Spike-in Control Nuclei Services Overview
Identifying differences between epigenetic assay data sets can be challenging when global modification changes occur, such as when studying the effects of chromatin modifying enzyme inhibitors. Additionally, inaccurate quantification of starting material or technical variation during processing results in variation across sample data. Spike-In controls for ATAC-Seq, CUT&RUN, and CUT&Tag can be invaluable tools that allow researchers to see, compare, and report biological differences between samples with confidence. Active Motif’s Spike-in Control Nuclei is a reliable strategy for sample normalization in ATAC-Seq, CUT&Tag-IT®, CUT&Tag-IT® R-loop, and ChIC/CUT&RUN Services.
For more details on the spike-in strategy check out our Spike-In Normalization Resource Center
Spike-In Control Nuclei Highlights:
- Compare sample datasets
- Reveal global changes in chromatin
- Correct for differences in sample input that could mask biology
Spike-in Control for ATAC-Seq Services
With the Spike-in Control Nuclei add-on option for ATAC-Seq Services, Active Motif will spike in cryopreserved Drosophila cell nuclei into samples prior to tagmentation. During tagmentation both the sample nuclei and Drosophila nuclei are tagged at open chromatin consistently across all samples. A normalization factor is then created based on the Drosophila signal and applied to the test genome.
Spike-in Control for CUT&Tag-IT®, CUT&Tag-IT® R-loop, and ChIC/CUT&RUN Services
For CUT&Tag-IT®, CUT&Tag-IT® R-loop, and ChIC/CUT&RUN services, cryopreserved Drosophila cell nuclei are spiked into samples prior to running the assay. Drosophila H2Av antibody is added concurrently to the target antibody of interest during the primary antibody incubation step. This Drosophila H2Av antibody does not cross react to other species and provides a mechanism to reliably tag Drosophila chromatin consistently across all samples. A normalization factor is then created based on the Drosophila signal and applied to the test genome. This Spike-In Control strategy enables normalization of sample data independent of the experimental antibody and without bias.
Spike-in Control Nuclei Services Data
ATAC-Seq Spike-In Control
Figure 1: K562 Starting Cell Numbers for ATAC-Seq
This experiment used 10,000 drosophila nuclei as a spike in for a mock treatment. The mock treatment was a cell titration performed in duplicate from 200,000 cryopreserved K562 cells down to 10,000 cryopreserved K562 cells. The actual cell numbers are 200,000, 100,000, 50,000, 20,000 and 10,000 cells. This figure is all of the normalized tracks for the titration in duplicates.
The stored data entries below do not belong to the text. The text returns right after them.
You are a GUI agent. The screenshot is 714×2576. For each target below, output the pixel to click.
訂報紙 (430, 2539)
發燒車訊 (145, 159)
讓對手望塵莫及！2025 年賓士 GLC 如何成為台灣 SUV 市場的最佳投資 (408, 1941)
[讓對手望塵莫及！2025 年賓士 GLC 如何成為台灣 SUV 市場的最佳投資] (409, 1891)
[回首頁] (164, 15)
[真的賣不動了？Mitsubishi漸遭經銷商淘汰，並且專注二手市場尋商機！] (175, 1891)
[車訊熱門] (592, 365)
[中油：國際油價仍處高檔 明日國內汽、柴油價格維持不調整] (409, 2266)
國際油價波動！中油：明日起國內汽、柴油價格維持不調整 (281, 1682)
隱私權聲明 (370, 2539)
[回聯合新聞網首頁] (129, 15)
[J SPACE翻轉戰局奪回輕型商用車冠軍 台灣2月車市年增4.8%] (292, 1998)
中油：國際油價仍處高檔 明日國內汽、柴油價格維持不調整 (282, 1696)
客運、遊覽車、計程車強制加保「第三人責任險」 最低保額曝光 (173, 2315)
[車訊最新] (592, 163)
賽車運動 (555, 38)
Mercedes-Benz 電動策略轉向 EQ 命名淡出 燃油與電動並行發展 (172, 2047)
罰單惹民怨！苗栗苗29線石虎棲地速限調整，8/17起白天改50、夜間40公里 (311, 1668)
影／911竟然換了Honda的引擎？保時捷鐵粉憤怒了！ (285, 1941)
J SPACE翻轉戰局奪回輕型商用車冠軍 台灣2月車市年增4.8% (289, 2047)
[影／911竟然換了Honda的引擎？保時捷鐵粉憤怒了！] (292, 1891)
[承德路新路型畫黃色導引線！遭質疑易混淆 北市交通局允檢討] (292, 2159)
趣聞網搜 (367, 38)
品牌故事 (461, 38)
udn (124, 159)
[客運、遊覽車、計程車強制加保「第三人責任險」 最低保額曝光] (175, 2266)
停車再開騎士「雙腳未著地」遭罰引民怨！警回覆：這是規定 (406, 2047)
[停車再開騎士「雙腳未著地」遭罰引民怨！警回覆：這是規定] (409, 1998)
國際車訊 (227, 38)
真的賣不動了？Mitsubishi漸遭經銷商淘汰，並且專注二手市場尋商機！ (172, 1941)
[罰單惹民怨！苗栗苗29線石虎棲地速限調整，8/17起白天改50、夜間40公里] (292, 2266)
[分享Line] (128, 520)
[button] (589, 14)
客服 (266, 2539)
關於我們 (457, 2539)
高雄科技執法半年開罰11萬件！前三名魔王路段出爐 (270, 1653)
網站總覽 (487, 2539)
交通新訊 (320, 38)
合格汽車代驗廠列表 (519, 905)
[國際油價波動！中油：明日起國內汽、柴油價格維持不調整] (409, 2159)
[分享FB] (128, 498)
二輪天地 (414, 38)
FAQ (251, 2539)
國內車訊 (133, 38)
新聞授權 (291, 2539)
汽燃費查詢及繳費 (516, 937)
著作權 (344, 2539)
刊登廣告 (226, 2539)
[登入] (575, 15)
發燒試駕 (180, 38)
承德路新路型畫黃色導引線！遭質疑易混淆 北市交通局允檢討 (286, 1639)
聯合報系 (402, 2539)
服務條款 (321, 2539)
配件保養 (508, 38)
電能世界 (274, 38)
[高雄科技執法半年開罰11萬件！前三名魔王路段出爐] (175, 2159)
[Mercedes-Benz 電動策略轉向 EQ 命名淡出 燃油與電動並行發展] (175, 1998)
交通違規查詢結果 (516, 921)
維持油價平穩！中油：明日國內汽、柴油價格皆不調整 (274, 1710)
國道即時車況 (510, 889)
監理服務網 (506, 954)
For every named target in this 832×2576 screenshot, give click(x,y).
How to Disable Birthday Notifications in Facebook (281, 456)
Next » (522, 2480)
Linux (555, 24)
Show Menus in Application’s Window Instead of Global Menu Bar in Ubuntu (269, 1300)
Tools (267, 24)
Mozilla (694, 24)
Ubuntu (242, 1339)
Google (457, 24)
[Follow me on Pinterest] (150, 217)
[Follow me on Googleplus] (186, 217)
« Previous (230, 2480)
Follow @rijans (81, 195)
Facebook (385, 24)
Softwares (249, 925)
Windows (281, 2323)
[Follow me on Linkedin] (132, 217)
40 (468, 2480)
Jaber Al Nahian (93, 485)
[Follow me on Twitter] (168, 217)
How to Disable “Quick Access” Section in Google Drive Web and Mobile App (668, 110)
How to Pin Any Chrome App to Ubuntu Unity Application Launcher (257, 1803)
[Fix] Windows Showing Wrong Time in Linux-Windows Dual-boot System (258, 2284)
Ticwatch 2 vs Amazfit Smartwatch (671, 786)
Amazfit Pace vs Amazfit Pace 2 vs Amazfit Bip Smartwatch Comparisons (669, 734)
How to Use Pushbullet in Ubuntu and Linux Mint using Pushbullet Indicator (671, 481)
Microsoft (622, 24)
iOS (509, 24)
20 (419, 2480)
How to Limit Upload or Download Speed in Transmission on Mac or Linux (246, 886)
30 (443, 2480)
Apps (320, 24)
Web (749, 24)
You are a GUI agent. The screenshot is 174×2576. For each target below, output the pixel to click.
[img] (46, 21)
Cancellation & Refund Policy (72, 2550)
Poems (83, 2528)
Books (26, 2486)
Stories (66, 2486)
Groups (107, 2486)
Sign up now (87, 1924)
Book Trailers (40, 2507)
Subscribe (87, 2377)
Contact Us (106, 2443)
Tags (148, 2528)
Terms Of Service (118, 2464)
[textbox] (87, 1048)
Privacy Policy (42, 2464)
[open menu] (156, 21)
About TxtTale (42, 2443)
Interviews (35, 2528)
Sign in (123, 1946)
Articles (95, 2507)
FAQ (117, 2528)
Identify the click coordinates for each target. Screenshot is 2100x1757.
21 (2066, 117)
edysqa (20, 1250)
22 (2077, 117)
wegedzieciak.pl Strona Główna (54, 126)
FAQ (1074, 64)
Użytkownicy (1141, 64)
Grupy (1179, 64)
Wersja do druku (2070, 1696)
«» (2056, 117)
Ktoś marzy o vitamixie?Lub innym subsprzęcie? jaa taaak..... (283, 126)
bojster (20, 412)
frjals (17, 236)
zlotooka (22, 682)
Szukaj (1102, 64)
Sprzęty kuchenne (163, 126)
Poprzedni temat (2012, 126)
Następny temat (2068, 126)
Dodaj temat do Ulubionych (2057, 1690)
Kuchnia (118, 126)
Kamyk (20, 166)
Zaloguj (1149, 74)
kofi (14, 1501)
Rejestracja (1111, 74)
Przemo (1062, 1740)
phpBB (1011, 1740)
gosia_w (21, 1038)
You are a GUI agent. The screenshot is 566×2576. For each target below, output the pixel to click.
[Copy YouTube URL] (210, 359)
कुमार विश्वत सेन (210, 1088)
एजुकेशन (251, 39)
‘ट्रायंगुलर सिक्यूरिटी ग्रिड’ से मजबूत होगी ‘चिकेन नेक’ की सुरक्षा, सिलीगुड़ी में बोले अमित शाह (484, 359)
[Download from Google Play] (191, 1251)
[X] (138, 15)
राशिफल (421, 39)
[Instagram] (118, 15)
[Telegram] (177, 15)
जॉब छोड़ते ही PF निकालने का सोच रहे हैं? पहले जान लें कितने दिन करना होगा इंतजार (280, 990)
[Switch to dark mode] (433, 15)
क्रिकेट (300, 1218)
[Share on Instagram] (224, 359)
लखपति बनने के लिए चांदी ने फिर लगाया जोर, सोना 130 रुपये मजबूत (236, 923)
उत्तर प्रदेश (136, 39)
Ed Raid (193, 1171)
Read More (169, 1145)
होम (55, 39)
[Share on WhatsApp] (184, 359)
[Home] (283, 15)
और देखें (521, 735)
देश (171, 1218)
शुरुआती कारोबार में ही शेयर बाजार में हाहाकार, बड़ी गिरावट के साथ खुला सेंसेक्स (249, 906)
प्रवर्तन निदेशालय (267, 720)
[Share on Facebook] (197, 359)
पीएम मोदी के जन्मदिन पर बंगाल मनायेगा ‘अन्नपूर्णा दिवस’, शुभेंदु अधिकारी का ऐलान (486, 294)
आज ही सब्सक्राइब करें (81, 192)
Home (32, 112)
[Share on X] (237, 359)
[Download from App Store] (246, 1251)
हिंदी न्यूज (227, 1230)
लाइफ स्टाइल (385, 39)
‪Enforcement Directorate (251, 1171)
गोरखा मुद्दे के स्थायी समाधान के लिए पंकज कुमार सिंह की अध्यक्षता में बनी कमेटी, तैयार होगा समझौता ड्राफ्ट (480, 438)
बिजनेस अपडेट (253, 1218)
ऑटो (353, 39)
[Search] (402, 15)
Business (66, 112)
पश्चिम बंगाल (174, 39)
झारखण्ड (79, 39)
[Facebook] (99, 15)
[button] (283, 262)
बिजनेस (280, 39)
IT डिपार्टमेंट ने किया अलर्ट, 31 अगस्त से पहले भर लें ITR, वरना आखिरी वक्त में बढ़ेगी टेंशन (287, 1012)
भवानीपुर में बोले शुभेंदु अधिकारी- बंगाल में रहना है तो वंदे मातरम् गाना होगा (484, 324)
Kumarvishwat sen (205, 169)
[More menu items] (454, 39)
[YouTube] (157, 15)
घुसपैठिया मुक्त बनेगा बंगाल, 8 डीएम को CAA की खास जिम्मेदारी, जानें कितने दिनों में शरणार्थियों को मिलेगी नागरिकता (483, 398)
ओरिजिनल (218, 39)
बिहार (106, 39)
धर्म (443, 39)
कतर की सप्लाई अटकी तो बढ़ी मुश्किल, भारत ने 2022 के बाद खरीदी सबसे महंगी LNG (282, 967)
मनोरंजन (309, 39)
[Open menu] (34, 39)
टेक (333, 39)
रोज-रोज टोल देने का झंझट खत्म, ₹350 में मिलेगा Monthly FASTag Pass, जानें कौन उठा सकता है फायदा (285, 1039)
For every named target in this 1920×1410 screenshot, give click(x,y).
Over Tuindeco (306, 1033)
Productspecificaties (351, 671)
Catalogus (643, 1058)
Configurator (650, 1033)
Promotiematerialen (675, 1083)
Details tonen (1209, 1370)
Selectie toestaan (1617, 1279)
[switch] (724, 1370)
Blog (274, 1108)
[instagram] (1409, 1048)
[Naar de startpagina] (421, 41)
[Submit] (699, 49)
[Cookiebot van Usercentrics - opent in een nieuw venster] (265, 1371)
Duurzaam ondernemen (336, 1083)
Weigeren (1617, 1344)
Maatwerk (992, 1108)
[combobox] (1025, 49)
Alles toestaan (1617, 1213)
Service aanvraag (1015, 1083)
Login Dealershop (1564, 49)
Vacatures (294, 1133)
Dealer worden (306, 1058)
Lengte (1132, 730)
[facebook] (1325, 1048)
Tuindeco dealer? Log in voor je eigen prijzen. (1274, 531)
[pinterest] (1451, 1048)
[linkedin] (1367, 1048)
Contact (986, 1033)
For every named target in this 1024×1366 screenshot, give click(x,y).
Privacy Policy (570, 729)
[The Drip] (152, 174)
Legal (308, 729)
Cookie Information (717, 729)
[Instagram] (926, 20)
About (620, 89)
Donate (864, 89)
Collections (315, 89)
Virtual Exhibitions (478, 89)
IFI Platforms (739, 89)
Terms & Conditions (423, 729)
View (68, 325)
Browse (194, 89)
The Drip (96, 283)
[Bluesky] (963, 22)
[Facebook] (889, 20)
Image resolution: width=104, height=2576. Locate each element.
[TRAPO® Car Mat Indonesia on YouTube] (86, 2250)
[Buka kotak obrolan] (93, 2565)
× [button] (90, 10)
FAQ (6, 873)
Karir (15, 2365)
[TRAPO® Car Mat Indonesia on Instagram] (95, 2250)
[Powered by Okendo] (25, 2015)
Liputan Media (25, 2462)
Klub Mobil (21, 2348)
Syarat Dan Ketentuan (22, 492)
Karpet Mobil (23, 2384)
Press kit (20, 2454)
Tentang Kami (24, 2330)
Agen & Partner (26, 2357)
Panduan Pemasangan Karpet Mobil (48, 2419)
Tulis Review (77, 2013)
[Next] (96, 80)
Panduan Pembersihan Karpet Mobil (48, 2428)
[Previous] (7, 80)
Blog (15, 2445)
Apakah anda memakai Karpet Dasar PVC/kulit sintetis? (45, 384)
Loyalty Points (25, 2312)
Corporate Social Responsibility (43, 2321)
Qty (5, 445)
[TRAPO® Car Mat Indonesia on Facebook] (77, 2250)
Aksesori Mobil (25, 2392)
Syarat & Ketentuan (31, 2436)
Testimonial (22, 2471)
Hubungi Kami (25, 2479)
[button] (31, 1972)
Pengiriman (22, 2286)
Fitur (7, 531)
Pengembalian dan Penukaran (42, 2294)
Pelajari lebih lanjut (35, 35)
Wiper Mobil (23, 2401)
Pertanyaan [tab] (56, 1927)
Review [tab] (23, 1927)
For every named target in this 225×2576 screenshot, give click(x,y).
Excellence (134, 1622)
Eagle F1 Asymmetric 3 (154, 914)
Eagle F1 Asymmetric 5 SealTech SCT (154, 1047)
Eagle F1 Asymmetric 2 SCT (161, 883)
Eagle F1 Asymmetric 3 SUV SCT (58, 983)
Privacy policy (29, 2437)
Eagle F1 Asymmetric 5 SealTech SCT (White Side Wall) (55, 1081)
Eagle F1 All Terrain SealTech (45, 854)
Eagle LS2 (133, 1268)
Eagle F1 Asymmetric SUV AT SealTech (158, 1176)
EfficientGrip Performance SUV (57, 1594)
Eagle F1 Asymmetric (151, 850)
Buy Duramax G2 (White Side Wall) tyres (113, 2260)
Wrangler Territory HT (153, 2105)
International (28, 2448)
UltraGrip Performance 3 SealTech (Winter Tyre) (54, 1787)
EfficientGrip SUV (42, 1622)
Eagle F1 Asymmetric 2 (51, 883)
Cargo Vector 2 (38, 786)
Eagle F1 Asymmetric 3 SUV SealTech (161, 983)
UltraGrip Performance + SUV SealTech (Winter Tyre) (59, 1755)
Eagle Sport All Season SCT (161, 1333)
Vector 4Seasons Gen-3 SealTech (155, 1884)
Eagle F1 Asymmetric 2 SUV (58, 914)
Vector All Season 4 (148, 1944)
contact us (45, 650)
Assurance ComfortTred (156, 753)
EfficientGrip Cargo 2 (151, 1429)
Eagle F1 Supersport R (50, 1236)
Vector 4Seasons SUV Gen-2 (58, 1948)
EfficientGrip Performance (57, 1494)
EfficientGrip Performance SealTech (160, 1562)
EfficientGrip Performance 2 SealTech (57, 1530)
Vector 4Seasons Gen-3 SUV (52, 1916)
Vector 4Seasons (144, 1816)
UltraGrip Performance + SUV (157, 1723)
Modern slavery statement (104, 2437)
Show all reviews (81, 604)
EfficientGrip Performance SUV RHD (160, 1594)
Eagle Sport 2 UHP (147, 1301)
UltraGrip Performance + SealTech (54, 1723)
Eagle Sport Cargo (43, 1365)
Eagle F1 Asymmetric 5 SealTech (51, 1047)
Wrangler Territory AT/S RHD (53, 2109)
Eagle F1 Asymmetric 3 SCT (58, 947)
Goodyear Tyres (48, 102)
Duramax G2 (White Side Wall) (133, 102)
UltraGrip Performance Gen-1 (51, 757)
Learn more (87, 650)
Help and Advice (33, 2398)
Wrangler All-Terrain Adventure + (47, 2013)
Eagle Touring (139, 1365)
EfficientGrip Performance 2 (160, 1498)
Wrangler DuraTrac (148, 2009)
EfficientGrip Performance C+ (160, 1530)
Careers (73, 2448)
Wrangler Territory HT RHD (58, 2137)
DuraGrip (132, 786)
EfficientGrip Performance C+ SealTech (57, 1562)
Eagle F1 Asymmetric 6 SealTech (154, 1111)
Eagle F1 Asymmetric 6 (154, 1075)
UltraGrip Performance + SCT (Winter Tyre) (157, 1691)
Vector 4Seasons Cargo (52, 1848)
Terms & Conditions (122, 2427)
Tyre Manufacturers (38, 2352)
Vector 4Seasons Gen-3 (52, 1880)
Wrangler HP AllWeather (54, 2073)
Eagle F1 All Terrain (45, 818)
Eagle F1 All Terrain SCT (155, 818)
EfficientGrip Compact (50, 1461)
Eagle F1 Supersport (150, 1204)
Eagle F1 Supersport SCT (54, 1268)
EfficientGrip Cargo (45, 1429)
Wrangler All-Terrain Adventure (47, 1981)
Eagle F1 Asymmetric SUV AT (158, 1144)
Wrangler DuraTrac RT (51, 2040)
CUT&Tag-IT® Spike-In Control
Figure 2: K562 CUT&Tag-IT Assay Results With and Without CUT&Tag-IT Spike-In Control Normalization
IGV browswer tracks are shown for duplicate reactions of 50,000, 100,000, 150,000, and 200,000 K562 cells assayed in CUT&Tag for H3K27me3 without spike-in and with CUT&Tag-IT Spike-In Control normalization. In the Spike-in Normalized panel it is clear that the peak height correlates with increasing cell number, whereas in the No Spike-in control peak height differences are not noticeable from 50,000 to 200,000 cells.
Figure 3: EZH2 inhibition K562 CUT&Tag-IT Assay Results With and Without CUT&Tag-IT Spike-In Control Normalization
IGV browser tracks are shown for control samples and samples treated with an EZH2 inhibitor. Data was analyzed both without and with Spike-in normalization. Global decrease in H3K27me3 histone modification are only detectable with Spike-in normalization.
CUT&RUN Spike-In Control
Figure 4: K562 Paired Alignments with and without Norimalization
The number of alignments is not reflective of the number of cells added to the experiments targeting H3K4me3 (left panel) and YY1 (right panel), thus normalization is needed.
Figure 5: K562 Paired Alignments After Normalization to Drosophila Paired Alignments
K562 paired alignments were normalized to the Drosophila alignment number from 500,000 K562 cells. Now the expected ratios based on amount of starting cells has been restored in H3K4me3 (left panel) and YY1 (right panel).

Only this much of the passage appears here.